A foundational survey established a dataset detailing the demographics and working environments of UK-based curators handling garments, complemented by an in-depth study of curatorial practices to pinpoint individual and discipline-wide influences on decision-making.

By integrating methodologies from anthropology, textile conservation, and cognitive and forensic science, the research proposed practical strategies for analysing worn garments that mitigate curatorial bias and enhance the retention of object and wearer biography.

Cellulose Acetate in Museums: A Study of Polymer-water-plasticiser Interactions and Physical Degradation Using a System Dynamics Approach

By Dr Isabella del Gaudio

Completed: January 2022

Supervisors: Abby Moore, London Museum;
Prof Ivan Parkin, Dr Katherine Curran and Dr John Duncan, University College London


This project examined the challenges posed by the conservation of plastics in museum collections, focusing particularly on the degradation of cellulose acetate (CA), a historic plastic used in textiles and a range of manufactured objects.

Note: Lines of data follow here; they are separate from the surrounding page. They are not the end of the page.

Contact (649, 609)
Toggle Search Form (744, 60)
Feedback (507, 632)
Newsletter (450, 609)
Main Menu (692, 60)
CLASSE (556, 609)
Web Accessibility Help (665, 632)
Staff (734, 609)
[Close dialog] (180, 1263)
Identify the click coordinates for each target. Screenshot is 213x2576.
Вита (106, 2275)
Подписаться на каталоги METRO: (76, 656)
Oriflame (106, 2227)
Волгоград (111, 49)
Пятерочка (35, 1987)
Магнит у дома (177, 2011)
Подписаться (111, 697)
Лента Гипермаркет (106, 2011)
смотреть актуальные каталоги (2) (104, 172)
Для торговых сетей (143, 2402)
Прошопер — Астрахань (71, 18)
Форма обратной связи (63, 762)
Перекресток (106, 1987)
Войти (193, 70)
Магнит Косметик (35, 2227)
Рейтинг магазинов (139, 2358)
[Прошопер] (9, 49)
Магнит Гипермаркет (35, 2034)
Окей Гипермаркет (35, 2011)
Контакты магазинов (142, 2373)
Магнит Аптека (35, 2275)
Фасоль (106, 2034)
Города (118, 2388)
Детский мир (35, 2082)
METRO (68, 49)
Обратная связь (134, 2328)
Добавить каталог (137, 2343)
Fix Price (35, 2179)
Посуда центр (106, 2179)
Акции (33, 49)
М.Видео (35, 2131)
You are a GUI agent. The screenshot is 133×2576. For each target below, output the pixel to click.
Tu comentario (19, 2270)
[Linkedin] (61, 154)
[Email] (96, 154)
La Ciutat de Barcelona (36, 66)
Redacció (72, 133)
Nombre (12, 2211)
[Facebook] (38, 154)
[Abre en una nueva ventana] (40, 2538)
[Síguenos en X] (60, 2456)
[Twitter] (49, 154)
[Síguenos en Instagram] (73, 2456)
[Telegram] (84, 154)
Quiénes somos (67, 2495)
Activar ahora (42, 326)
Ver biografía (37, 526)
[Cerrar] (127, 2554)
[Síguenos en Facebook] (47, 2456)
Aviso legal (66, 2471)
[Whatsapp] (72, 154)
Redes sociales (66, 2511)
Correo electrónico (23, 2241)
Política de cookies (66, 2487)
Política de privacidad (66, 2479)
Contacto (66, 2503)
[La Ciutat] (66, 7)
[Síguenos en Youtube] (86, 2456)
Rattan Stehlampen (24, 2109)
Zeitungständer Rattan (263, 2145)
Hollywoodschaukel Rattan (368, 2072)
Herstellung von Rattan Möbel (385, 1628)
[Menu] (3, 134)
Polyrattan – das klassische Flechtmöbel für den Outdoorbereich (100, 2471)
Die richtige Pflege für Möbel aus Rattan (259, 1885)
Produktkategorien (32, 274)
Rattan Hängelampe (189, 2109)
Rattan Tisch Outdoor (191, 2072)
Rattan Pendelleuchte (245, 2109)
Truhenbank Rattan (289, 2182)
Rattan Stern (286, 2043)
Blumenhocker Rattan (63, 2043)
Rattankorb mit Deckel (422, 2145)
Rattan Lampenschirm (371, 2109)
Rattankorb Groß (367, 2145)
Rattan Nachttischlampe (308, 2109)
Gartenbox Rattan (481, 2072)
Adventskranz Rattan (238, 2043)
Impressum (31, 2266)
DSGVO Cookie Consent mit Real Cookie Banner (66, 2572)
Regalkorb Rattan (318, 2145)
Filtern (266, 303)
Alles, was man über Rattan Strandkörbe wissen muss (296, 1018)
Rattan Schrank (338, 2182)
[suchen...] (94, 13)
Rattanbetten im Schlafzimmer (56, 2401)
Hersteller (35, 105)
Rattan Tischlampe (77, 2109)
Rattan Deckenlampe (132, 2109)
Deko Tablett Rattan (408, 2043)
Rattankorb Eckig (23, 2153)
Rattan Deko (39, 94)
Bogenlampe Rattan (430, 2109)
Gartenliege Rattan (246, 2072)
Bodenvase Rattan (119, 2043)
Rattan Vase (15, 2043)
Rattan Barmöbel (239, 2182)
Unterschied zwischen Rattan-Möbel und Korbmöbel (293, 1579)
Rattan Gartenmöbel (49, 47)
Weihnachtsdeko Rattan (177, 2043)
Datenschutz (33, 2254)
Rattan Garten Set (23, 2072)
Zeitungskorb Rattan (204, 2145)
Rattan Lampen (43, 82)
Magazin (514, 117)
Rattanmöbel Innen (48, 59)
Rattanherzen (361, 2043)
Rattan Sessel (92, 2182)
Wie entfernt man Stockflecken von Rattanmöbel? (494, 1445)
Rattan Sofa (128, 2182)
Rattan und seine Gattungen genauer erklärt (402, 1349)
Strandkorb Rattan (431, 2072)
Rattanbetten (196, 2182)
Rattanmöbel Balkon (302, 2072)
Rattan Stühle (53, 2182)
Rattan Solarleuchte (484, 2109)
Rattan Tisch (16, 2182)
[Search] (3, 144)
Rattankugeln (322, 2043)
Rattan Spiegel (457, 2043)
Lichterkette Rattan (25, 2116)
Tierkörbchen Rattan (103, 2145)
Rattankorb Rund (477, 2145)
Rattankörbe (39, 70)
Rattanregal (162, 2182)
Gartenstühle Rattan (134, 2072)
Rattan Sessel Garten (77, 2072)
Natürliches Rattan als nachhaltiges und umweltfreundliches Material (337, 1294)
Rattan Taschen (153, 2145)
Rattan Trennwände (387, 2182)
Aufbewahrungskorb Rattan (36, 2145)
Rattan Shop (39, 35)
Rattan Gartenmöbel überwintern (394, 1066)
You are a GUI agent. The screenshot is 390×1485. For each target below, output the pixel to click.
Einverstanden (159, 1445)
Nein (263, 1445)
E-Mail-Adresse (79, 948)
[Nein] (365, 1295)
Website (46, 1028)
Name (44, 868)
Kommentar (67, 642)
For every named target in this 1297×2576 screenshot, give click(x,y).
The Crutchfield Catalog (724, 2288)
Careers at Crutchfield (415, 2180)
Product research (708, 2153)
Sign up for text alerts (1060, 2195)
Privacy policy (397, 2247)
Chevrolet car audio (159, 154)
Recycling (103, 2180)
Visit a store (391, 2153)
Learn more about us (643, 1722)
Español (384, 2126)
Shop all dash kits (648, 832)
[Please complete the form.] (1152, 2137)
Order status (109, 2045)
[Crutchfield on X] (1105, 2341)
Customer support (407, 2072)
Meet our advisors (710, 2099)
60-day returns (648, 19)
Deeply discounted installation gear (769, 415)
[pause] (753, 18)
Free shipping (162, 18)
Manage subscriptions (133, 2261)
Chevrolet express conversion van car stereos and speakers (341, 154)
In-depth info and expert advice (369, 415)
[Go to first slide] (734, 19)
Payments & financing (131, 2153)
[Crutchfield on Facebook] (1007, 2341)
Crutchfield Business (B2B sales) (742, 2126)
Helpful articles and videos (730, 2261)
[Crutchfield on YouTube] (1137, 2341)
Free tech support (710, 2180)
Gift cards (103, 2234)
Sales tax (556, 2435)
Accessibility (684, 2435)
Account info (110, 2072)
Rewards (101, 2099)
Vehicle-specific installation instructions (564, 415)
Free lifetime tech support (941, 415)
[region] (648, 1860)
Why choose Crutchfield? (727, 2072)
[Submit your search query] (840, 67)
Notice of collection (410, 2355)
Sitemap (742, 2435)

The research surveyed collections at London Museum and Tate to identify the types of plastics present, their condition and the factors contributing to their deterioration. Using non-invasive analytical techniques, including External Reflectance FTIR and Near-Infrared spectroscopy, the study documented the complexity of decay mechanisms in plastics, showing how different forms of damage relate to material composition, storage conditions and chemical change.

The thesis also investigated the relationship between CA, plasticisers and relative humidity through methods such as Dynamic Vapour Sorption and accelerated ageing, clarifying how water interactions and plasticiser loss influence stability. The findings offered a new approach for assessing the vulnerability of CA to relative humidity fluctuations, supporting more informed decisions about storage and display within museum environments.

Private Epigraphy in Late Medieval London: Metal Letters on Personal Possessions

By Dr Olivia Croyle

Completed: June 2022

Supervisors: Dr Glyn Davies, London Museum;
Prof Sandy Heslop and Dr Jack Hartnell, University of East Anglia


This thesis examined the role of text in the material culture of medieval London, focusing on small-scale, private inscriptions on objects such as jewellery, seal matrices, pilgrim souvenirs, spoons, purses, mirror cases and whistles.

By analysing inscriptions affixed to clothing or hidden in pockets, the research explored how these objects expressed identity, performed social relationships and demonstrated material playfulness. While many of these artefacts have been considered by art historians, their inscriptions have often been overlooked as repetitive or illegible.

Drawing on a large corpus of small metal objects, the study revealed previously unrecognised sculptural epigraphic traditions and demonstrated how letters circulated beyond the manuscript page. The thesis argued that these private inscriptions offer new insights into literacy, access and exclusion in medieval London, challenging conventional distinctions between the ‘literate’ and ‘illiterate’.